I never thought a day would come when I would not take your call. I was your at-your-beck-and-call person. I sincerely loved you. And there is no fancier language in which I can reword it. But, I did. I miss you still, sometimes. I think of you, often. I wish the best for you, always. And I do all of that for just one reason -- you. And that I loved you. I come into your picture, however, only with reasons. It is terribly and incredibly sad.

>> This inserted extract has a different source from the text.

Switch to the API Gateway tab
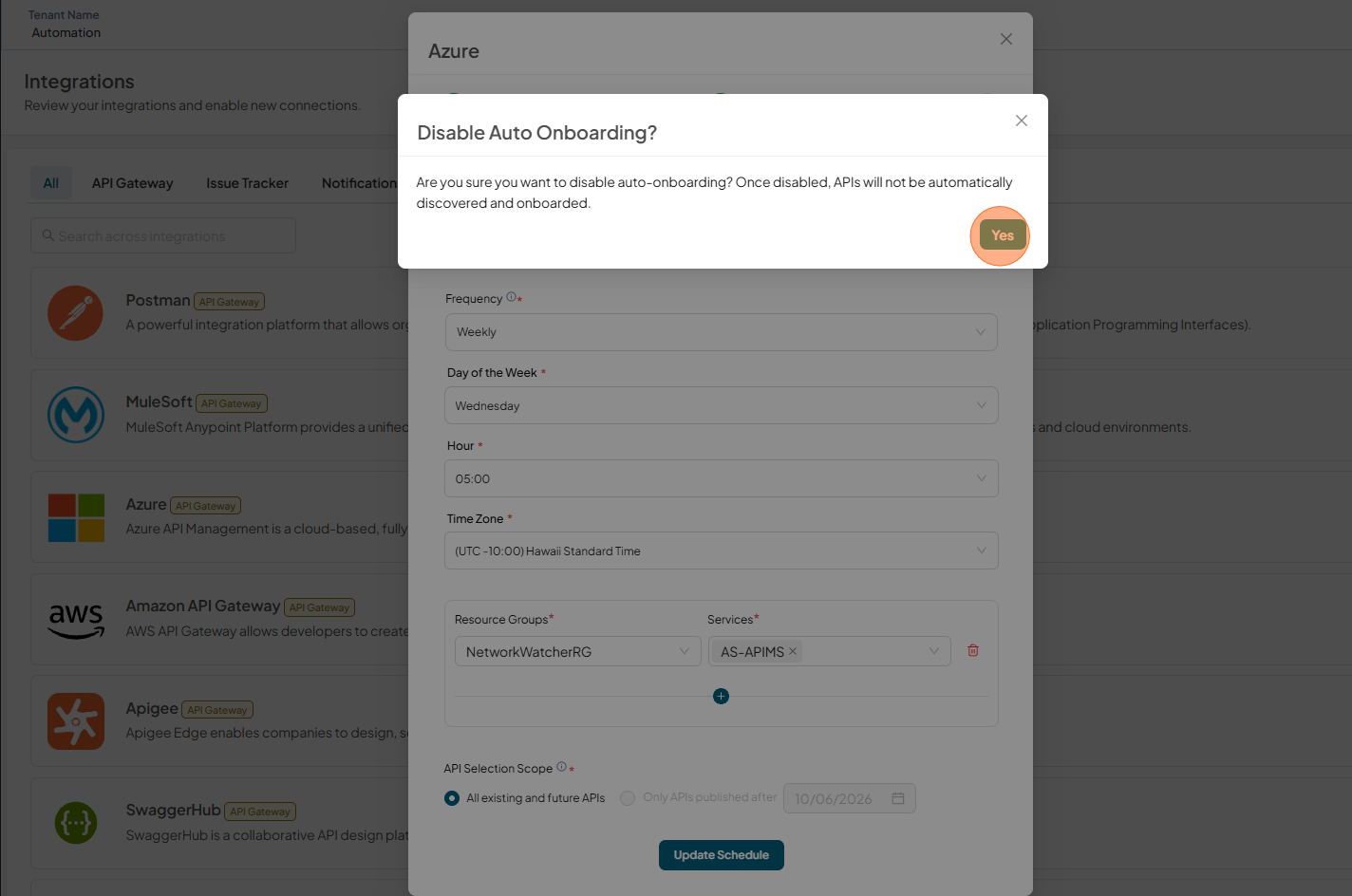This screenshot has height=896, width=1352. [132, 183]
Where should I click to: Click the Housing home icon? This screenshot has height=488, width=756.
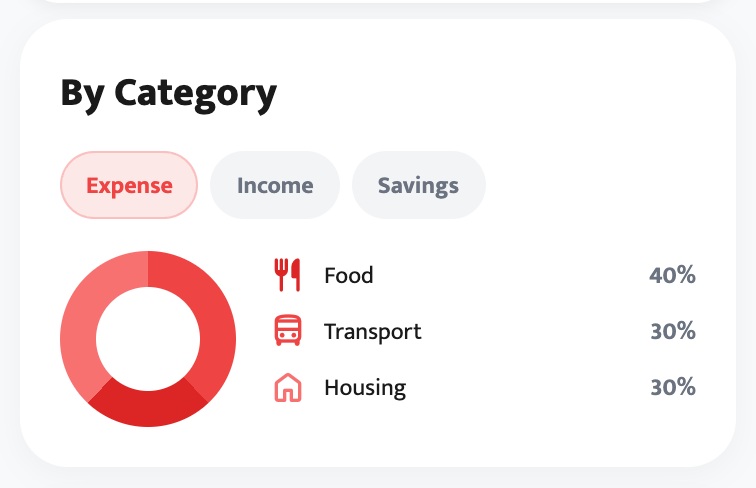[x=288, y=387]
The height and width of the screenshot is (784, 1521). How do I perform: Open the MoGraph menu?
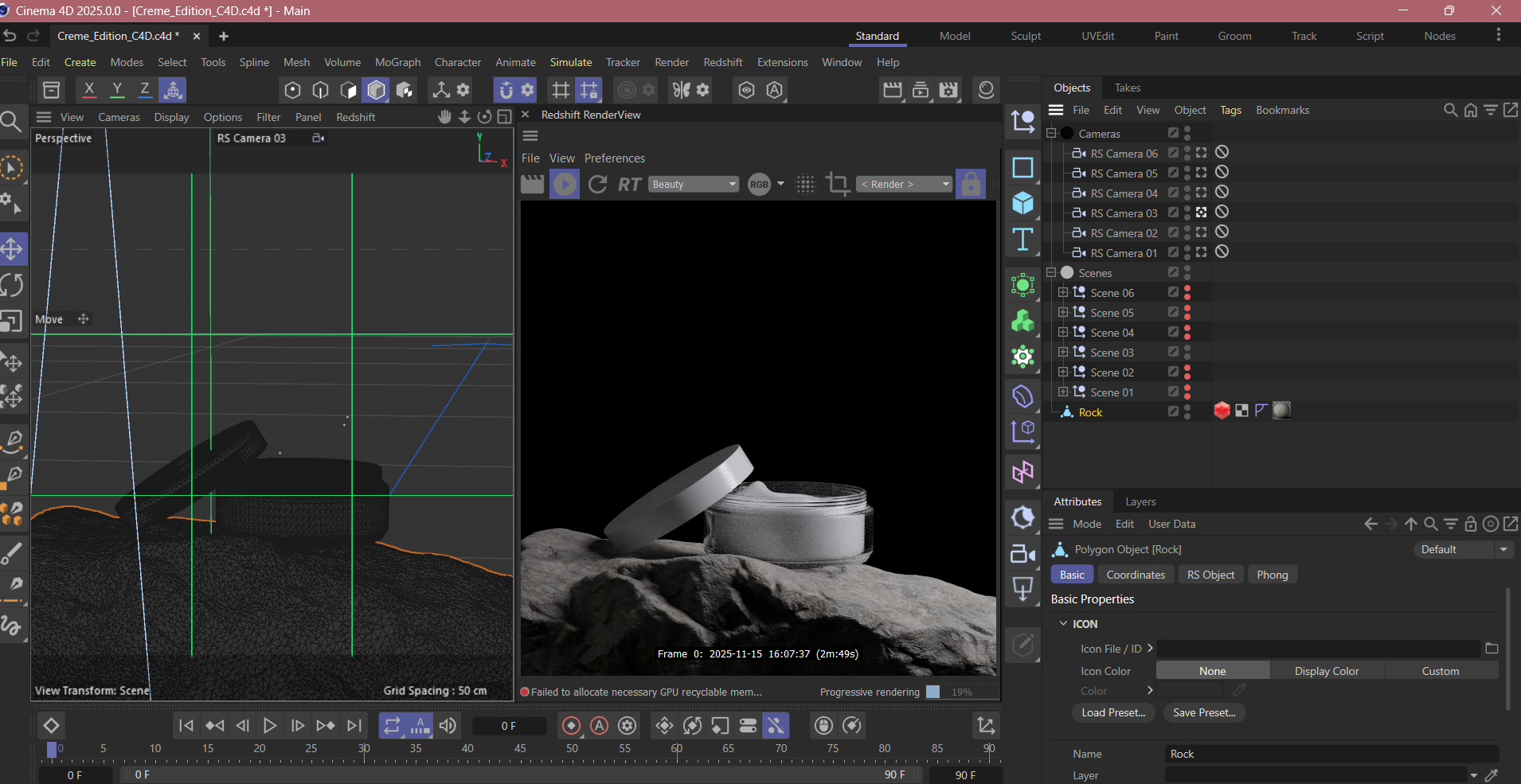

Time came to a fantastical standstill of time-tripping. With you. I sit here now, working in an imposed sense of purpose. How can I possibly forget those afternoons. You made me cry. You still do. Yet, I can't come to terms to accepting that I hate you, Perhaps, I never can. I don't really need to. I don't see us return to any of those sultry afternoons. It is a new year after all. And of course it can't have us.
We moved on, away, with each other. And yes, you are again addressed as the dash that you had a problem with. But it is time I did it my way.
Like I caressed your hair, and bit your earlobes and loved you forever.
Missing you impossibly,
K.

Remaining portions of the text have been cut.